**** Material shown

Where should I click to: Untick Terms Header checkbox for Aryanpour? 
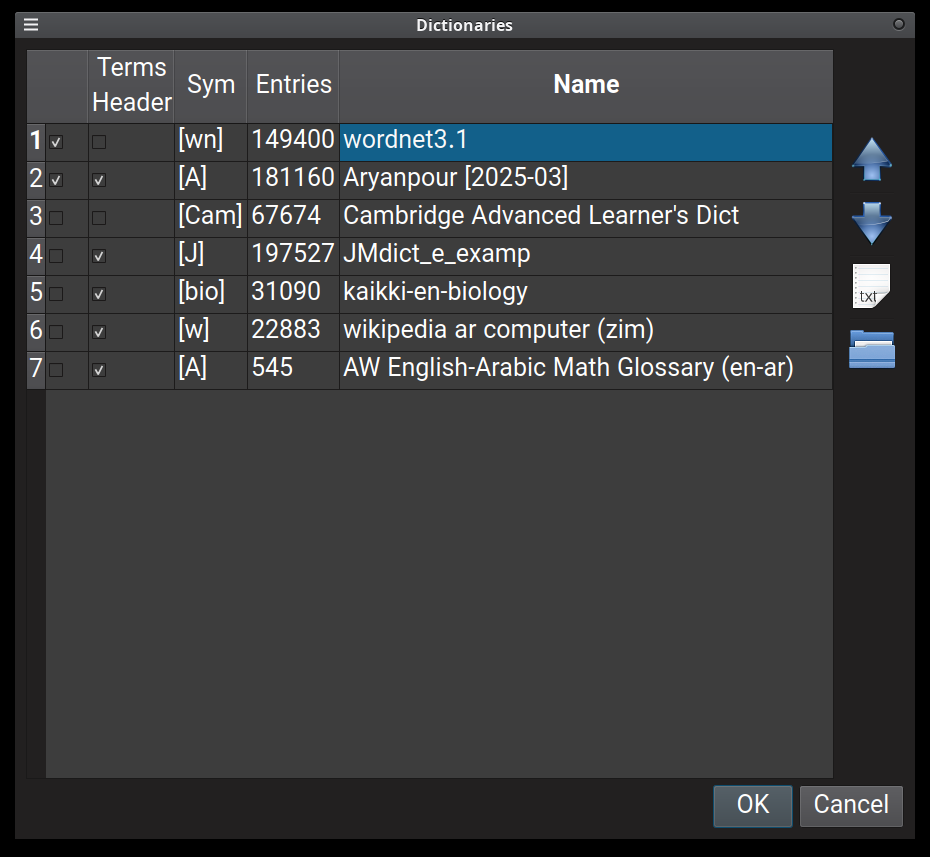click(99, 180)
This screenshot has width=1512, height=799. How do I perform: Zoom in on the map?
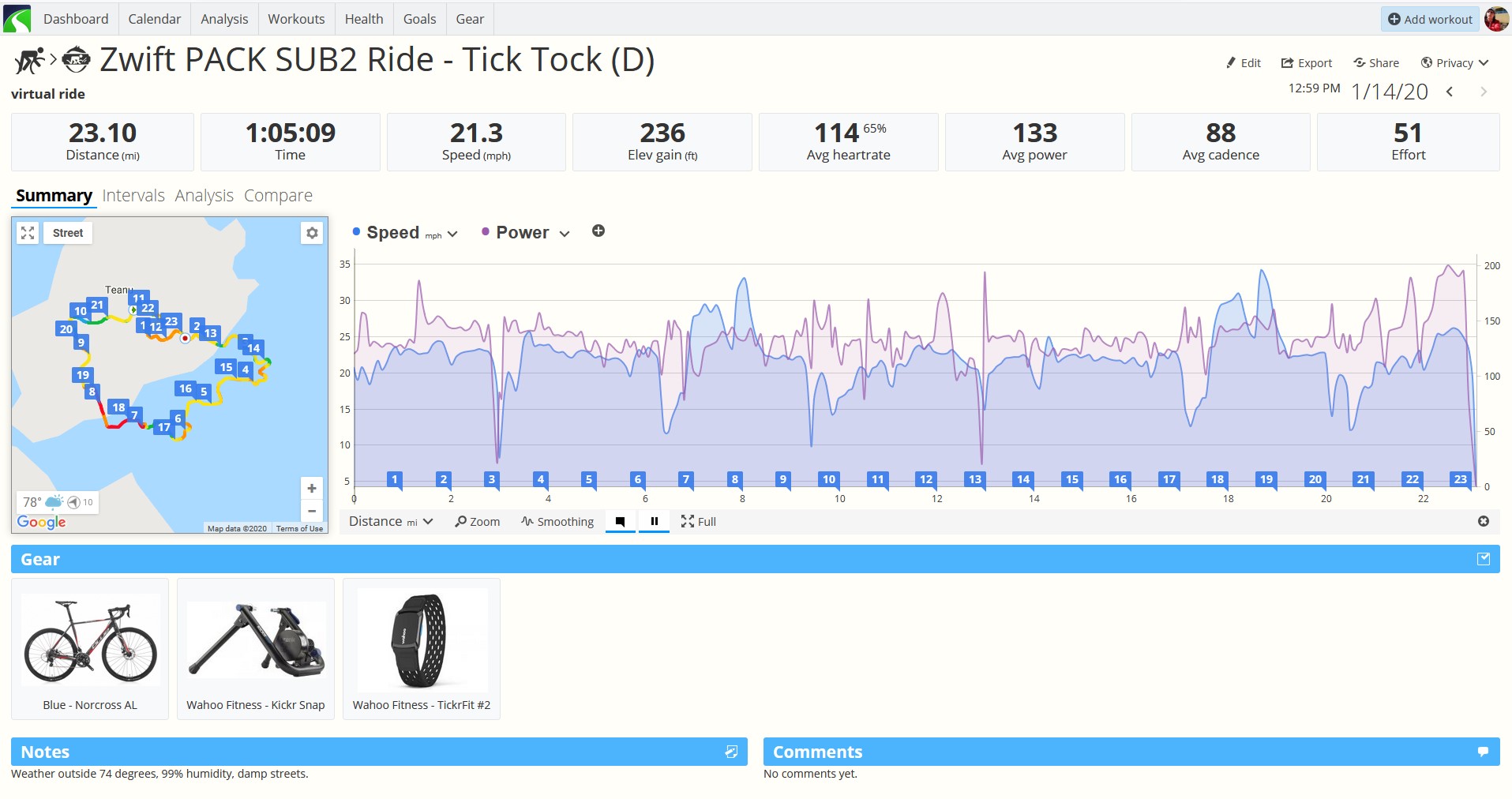pos(312,488)
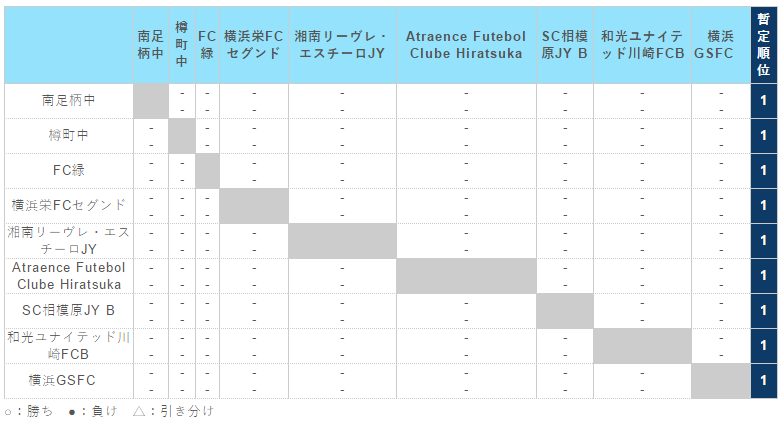Viewport: 784px width, 426px height.
Task: Select 和光ユナイテッド川崎FCB column header
Action: (x=642, y=45)
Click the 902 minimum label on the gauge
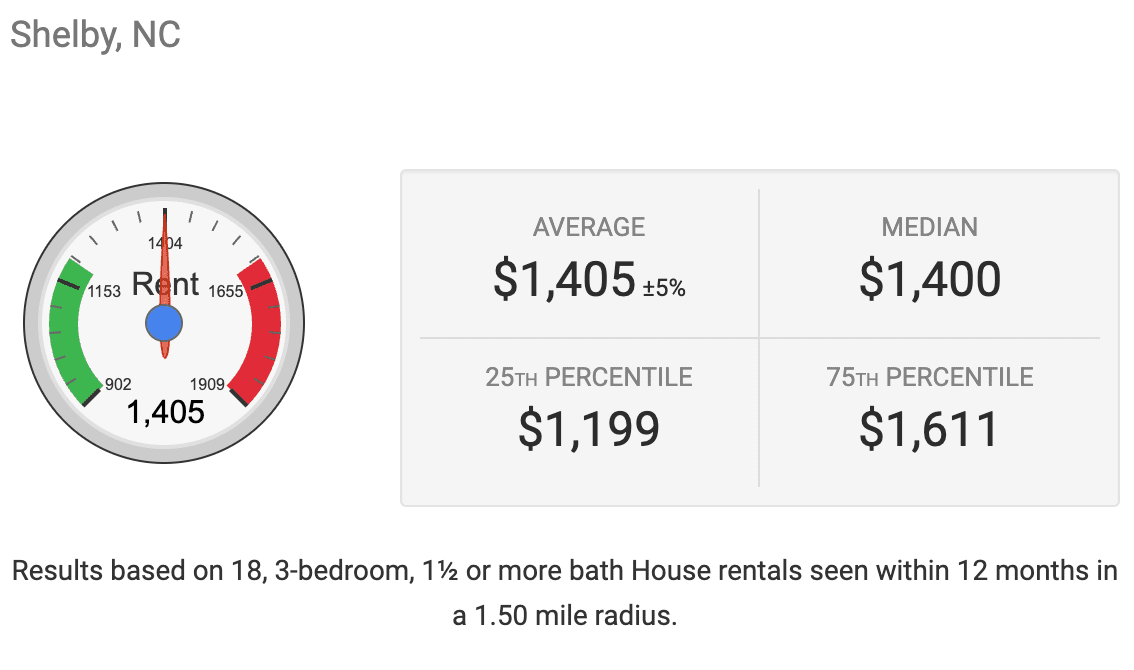 pos(118,385)
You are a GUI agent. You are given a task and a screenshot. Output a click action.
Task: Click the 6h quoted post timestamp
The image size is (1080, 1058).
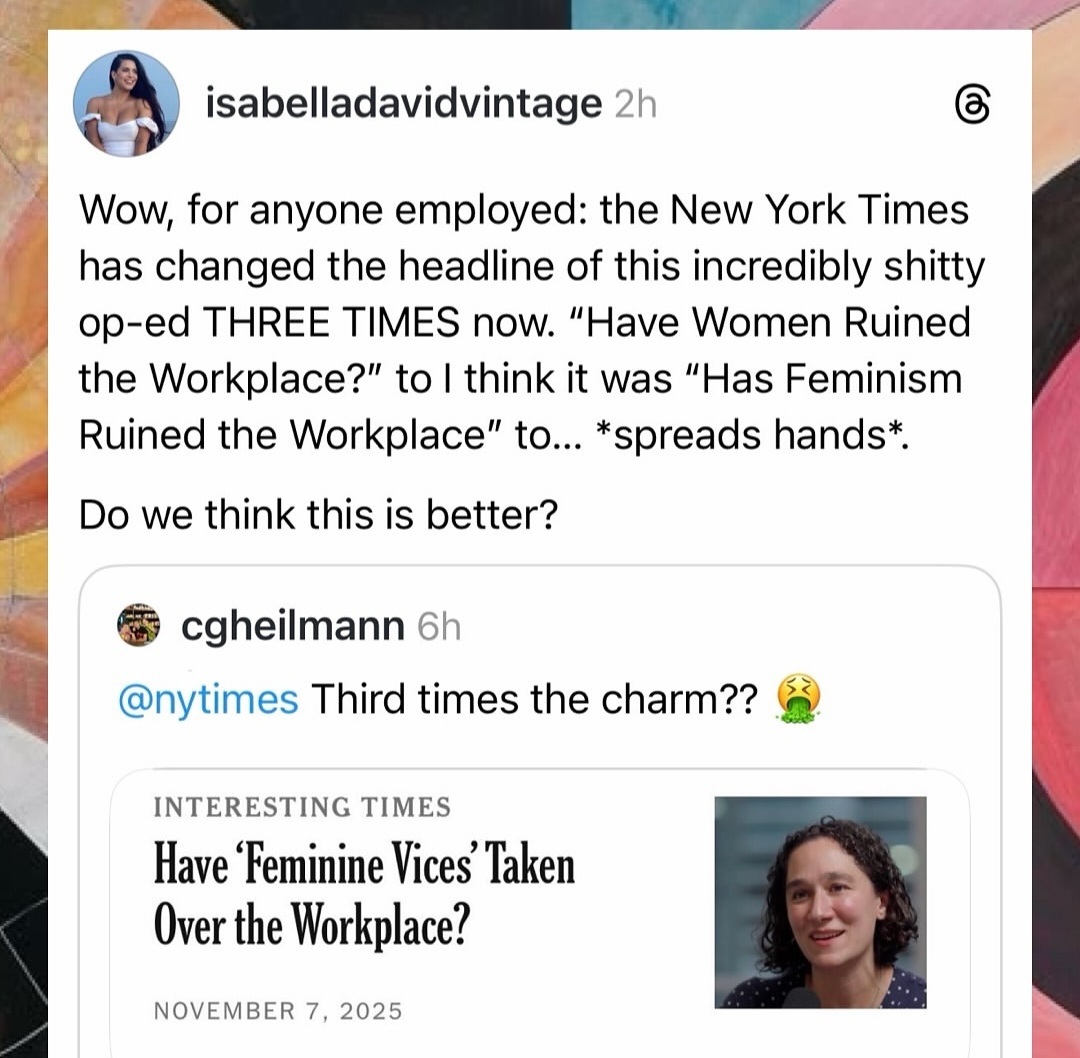pyautogui.click(x=439, y=627)
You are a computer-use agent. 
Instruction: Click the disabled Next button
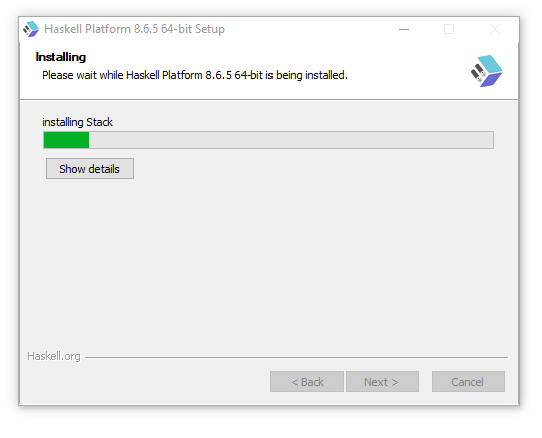click(382, 382)
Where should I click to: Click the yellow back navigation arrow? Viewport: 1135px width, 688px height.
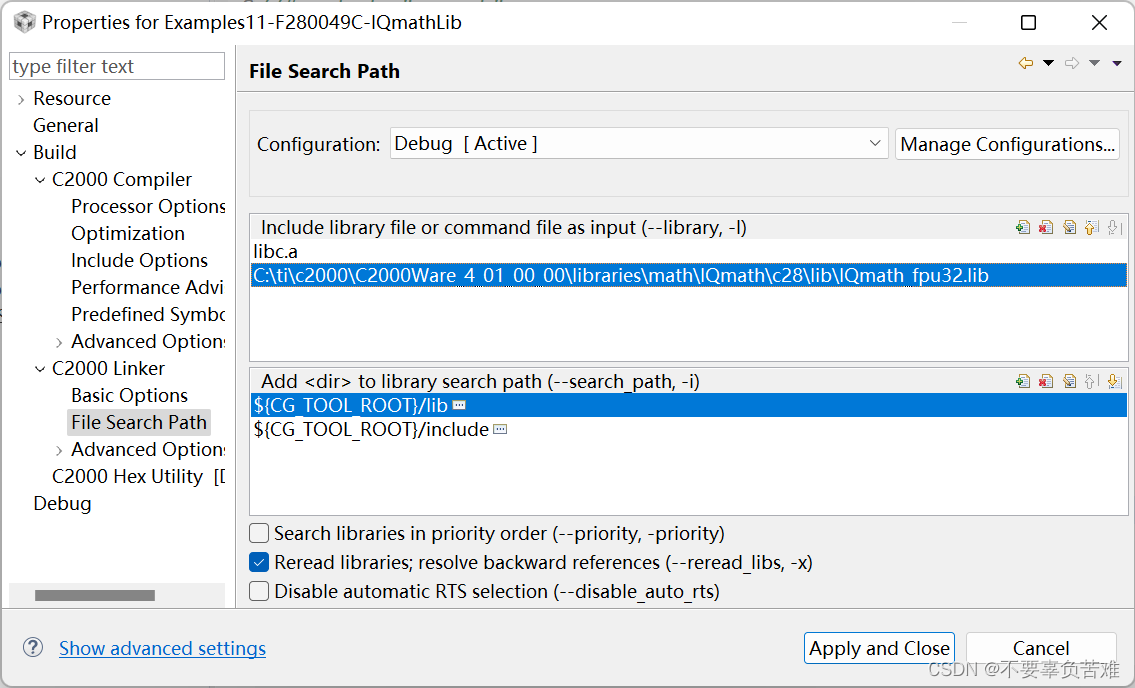coord(1026,63)
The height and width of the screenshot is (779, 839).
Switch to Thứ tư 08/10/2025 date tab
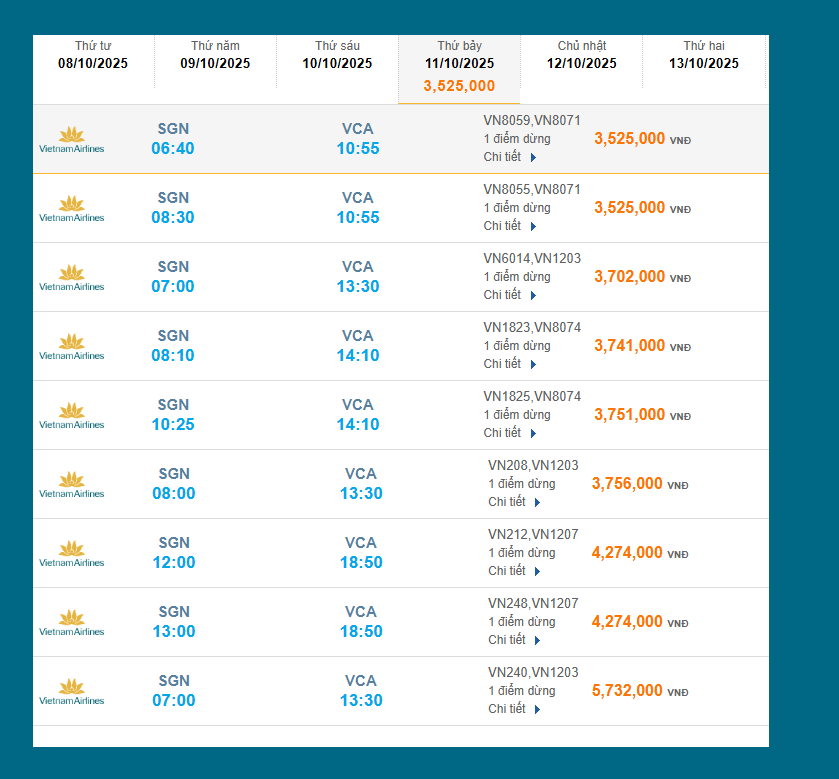point(93,56)
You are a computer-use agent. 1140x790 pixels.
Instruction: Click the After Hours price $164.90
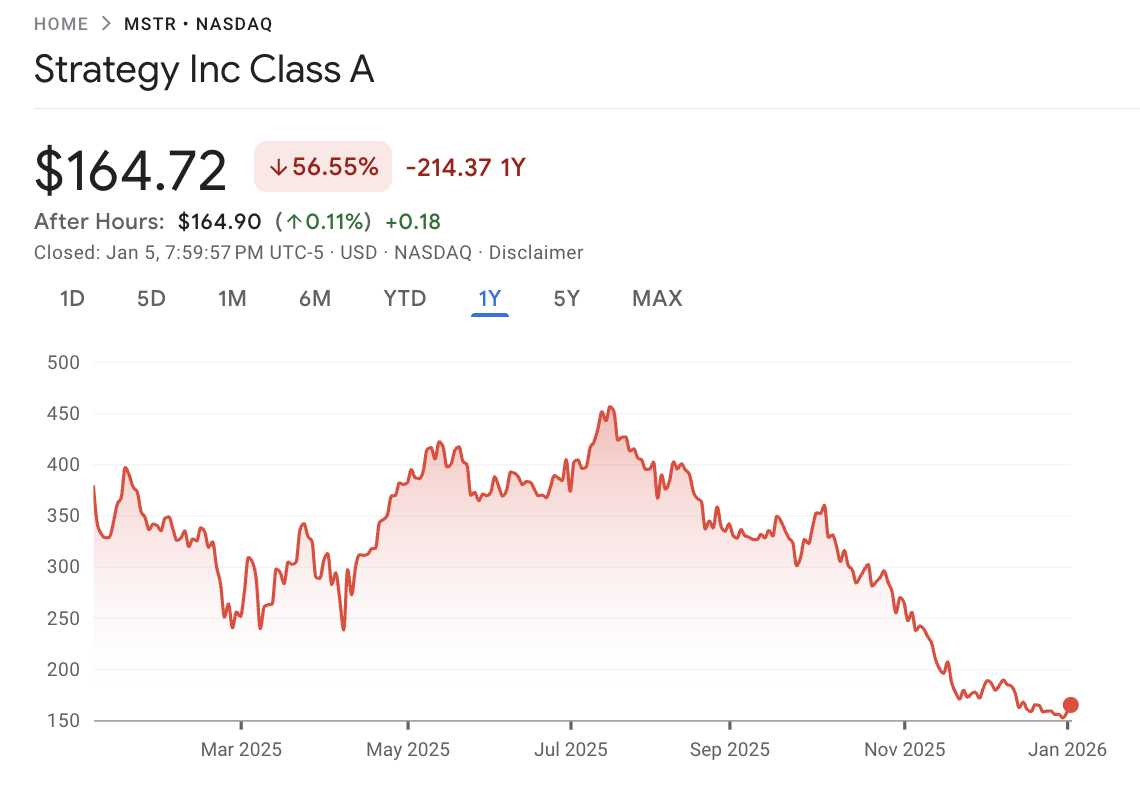pos(219,222)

********

→ **Aim of the task**: Once the line with "The image size is (1080, 1058)." is found above, transcribe each line from it through the line with "The height and", exactly, and omit the pictures.

→ **Answer box**:
The image size is (1080, 1058).
pyautogui.click(x=439, y=627)
You are a computer-use agent. 
Instruction: Click the disabled Next button
click(382, 382)
Where should I click to: Click the yellow back navigation arrow? Viewport: 1135px width, 688px height.
coord(1026,63)
The height and width of the screenshot is (779, 839).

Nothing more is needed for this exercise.